[SET TASK] Give the lines as a numbered list, from the line containing "You are a GUI" through the end of the records, skipping blank lines and leaving out the pictures.

[Pointing data for screenshots]
▬▬▬▬▬▬

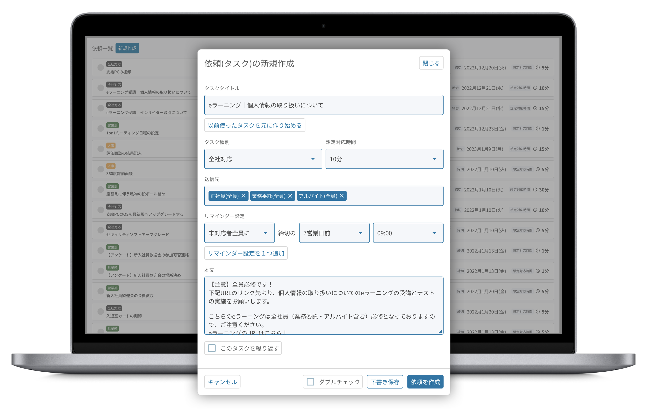Remove the アルバイト(全員) recipient tag
The image size is (647, 409).
coord(342,196)
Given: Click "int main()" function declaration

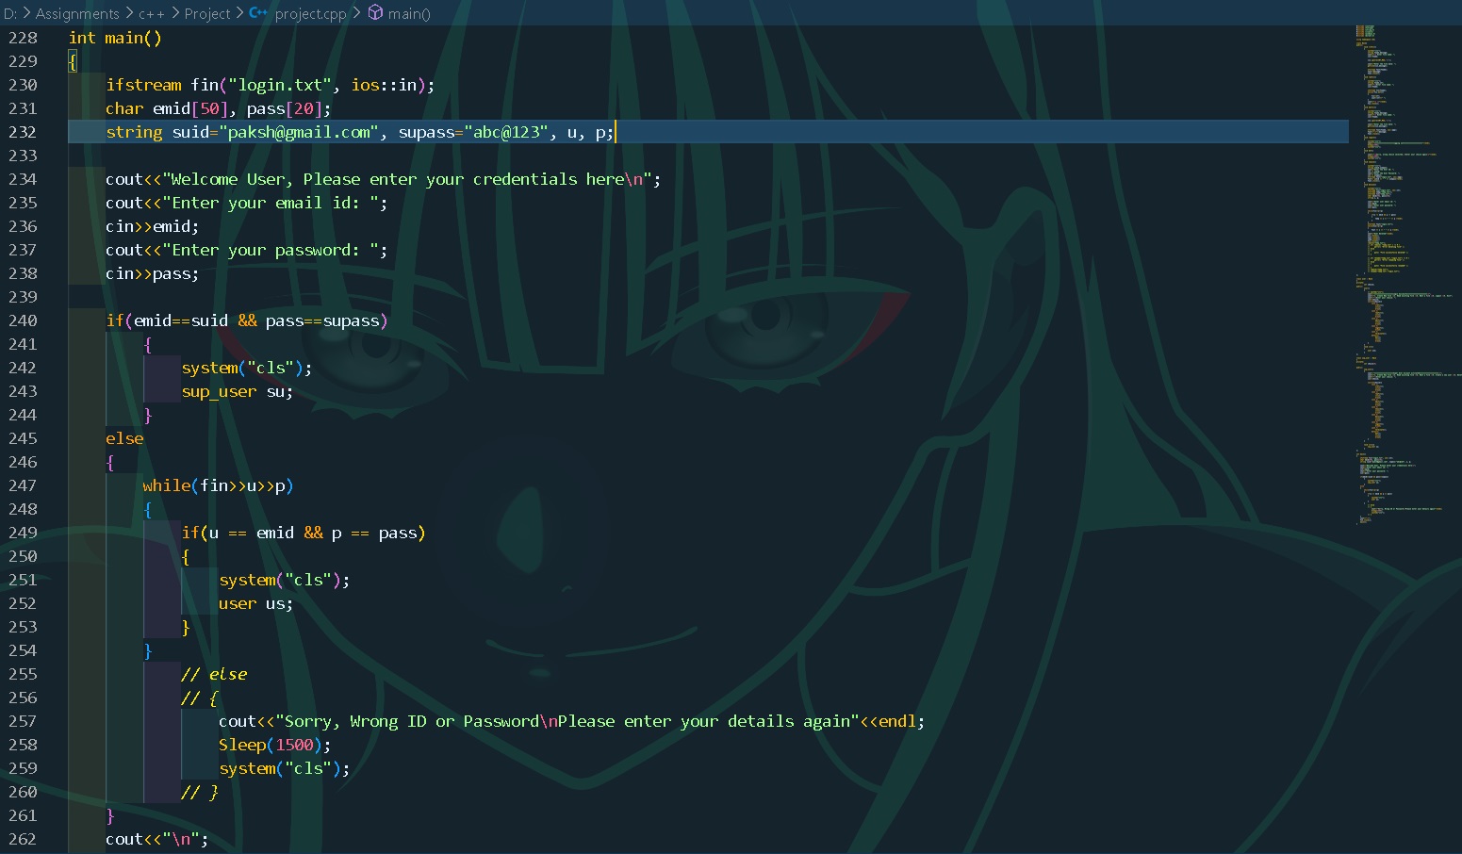Looking at the screenshot, I should click(115, 38).
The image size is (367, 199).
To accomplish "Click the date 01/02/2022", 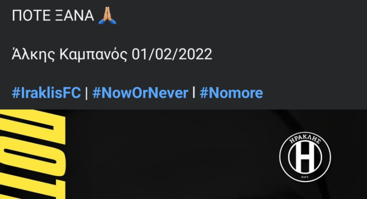I will click(x=172, y=54).
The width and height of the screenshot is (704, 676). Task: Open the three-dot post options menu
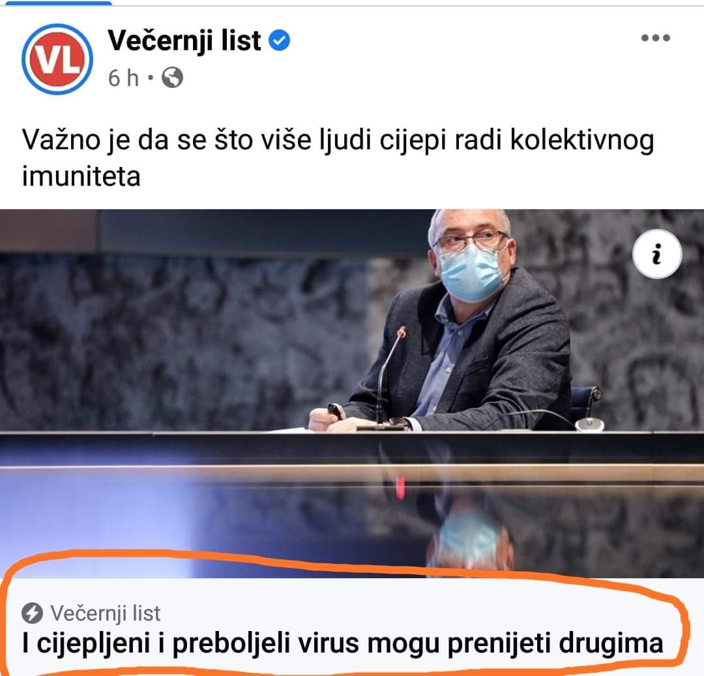[656, 38]
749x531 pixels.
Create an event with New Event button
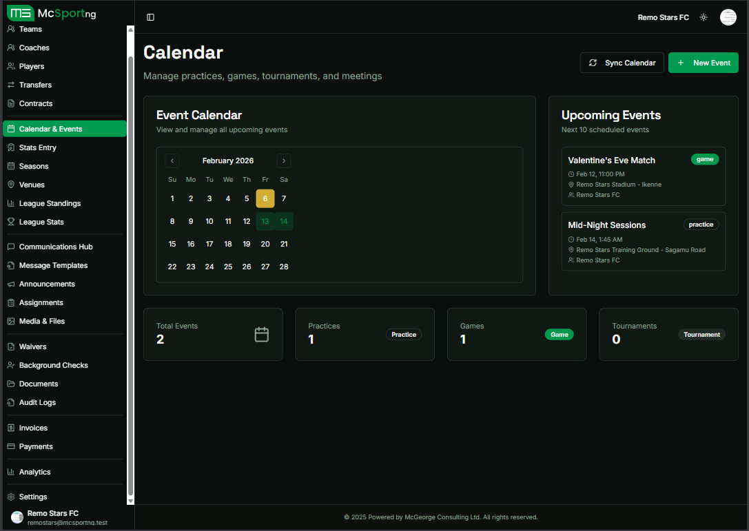[x=704, y=62]
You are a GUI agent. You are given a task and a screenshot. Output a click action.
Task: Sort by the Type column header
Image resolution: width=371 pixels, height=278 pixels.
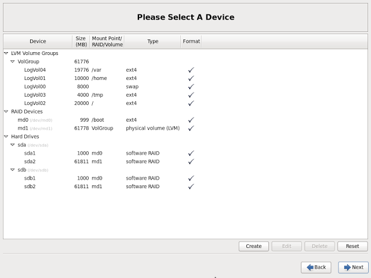point(152,41)
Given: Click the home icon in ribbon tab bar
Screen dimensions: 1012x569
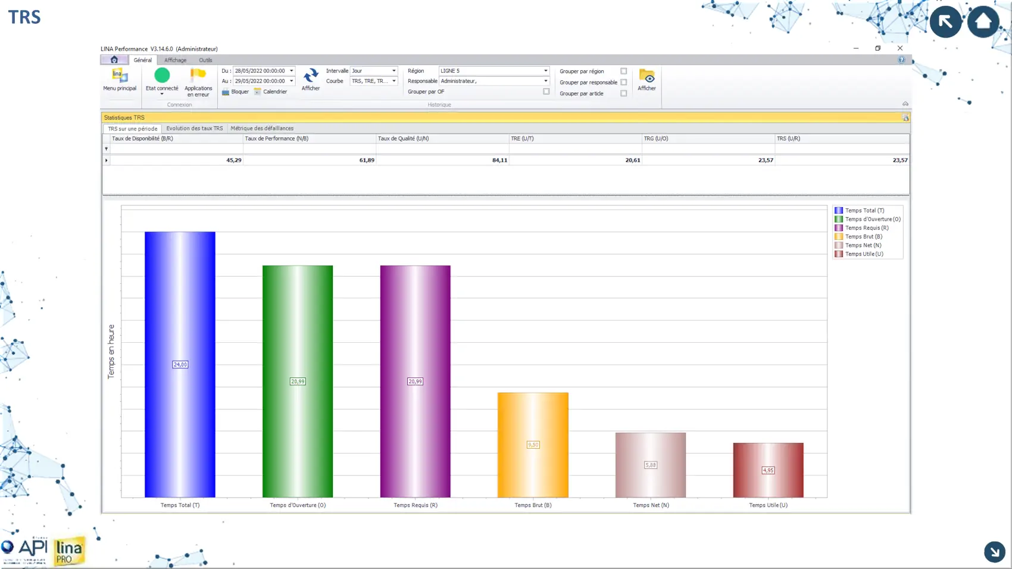Looking at the screenshot, I should point(114,60).
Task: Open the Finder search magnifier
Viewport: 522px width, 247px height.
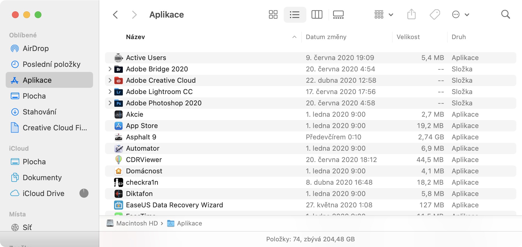Action: coord(506,14)
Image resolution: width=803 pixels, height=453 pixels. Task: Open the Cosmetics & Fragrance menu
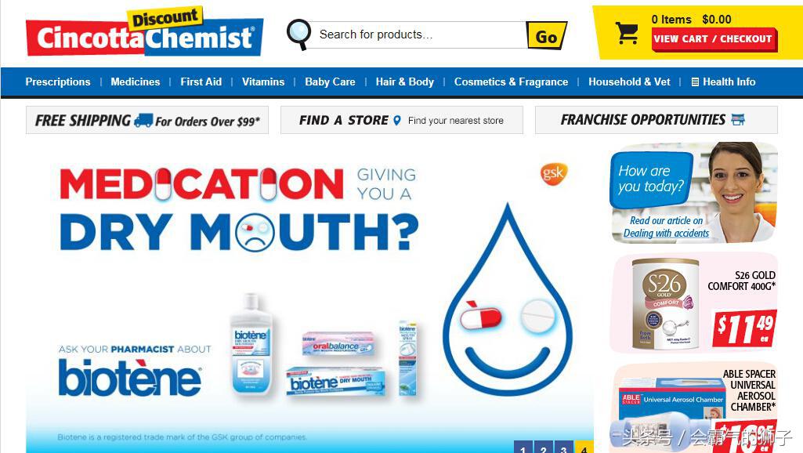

▬▬▬▬▬▬

[TASK RESULT]
1. You are a GUI agent. You are given a task and a screenshot. Output a click action.
2. Task: Sort by the Type column header
3. Image resolution: width=371 pixels, height=278 pixels.
4. point(152,41)
5. Given: Click the home icon in ribbon tab bar
6. Screen dimensions: 1012x569
7. Looking at the screenshot, I should point(114,60).
8. Task: Open the Finder search magnifier
9. Viewport: 522px width, 247px height.
10. Action: coord(506,14)
11. Image resolution: width=803 pixels, height=453 pixels. Task: Open the Cosmetics & Fragrance menu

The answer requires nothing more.